REQUIRED ACTION. Within the records below, find the line with "Where should I" and the line with "Image resolution: width=742", then reproduce exactly those two lines and all lines between them, without any picture.

DATA IN THIS EXERCISE.
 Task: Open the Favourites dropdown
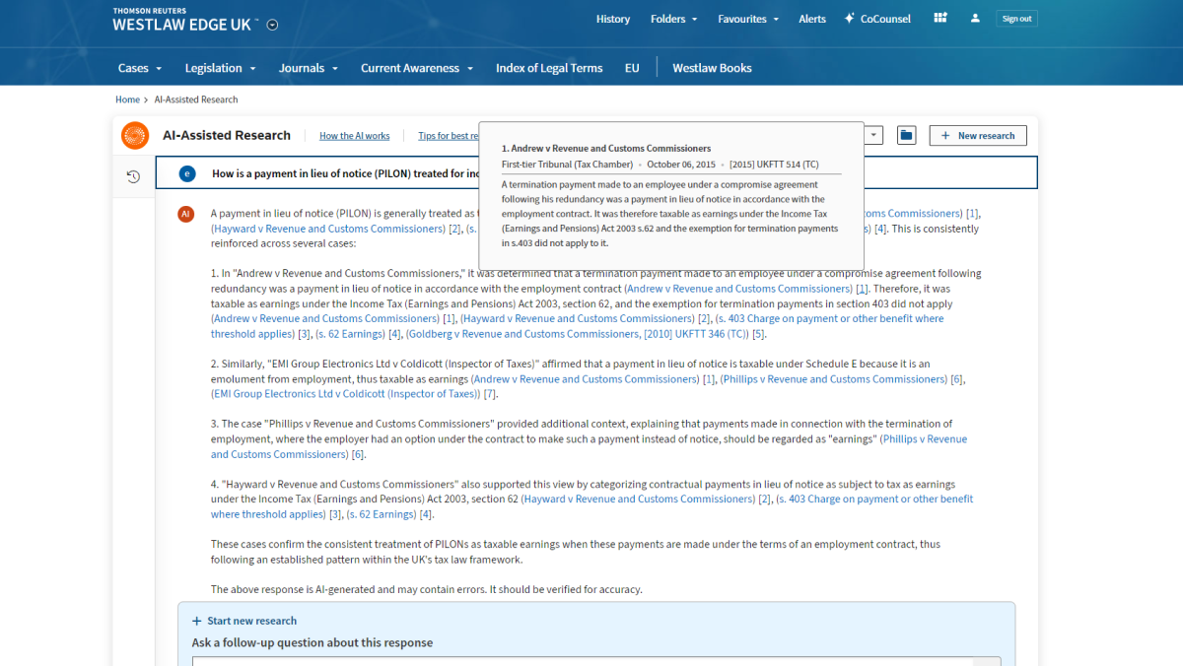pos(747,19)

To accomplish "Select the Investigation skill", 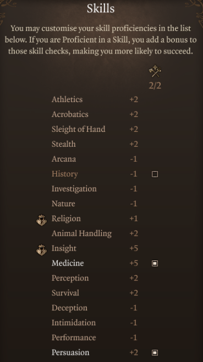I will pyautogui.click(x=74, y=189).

--

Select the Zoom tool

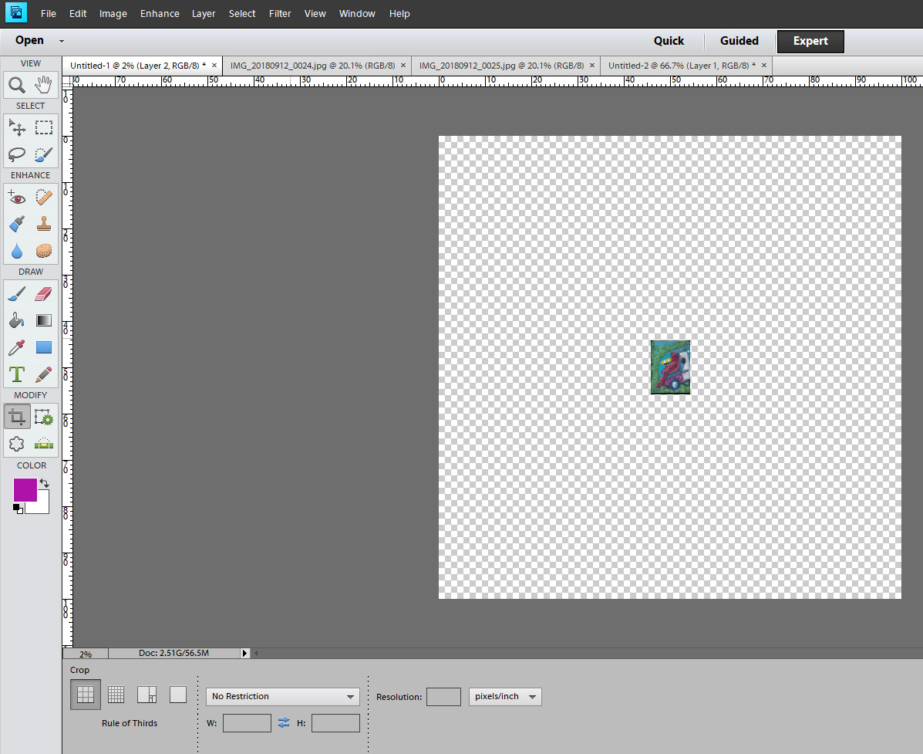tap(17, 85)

==

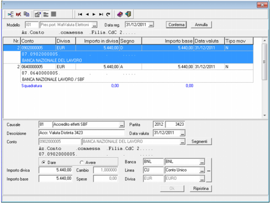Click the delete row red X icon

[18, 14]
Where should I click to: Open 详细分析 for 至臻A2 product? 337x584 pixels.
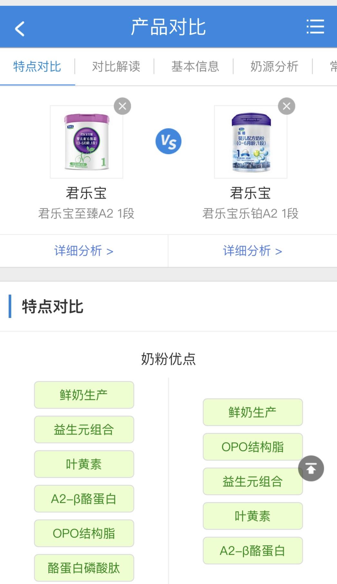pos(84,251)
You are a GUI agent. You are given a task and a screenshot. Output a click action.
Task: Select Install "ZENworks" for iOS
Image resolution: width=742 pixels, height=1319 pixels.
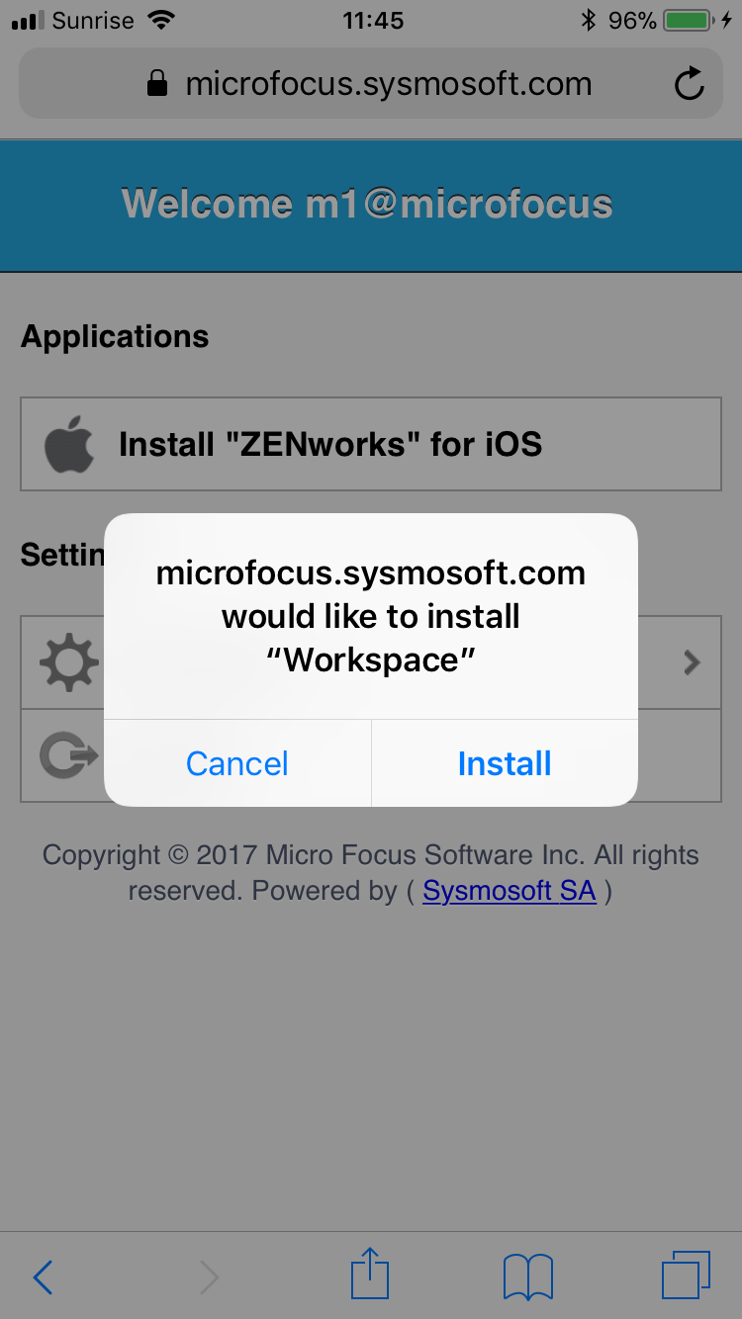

REPLY TO THE EXERCISE.
Where should I click to: Open 详细分析 for 至臻A2 product? 337x584 pixels.
pos(84,251)
You are a GUI agent. You are given a task and a screenshot. Output a click action.
Task: Select Install "ZENworks" for iOS
Image resolution: width=742 pixels, height=1319 pixels.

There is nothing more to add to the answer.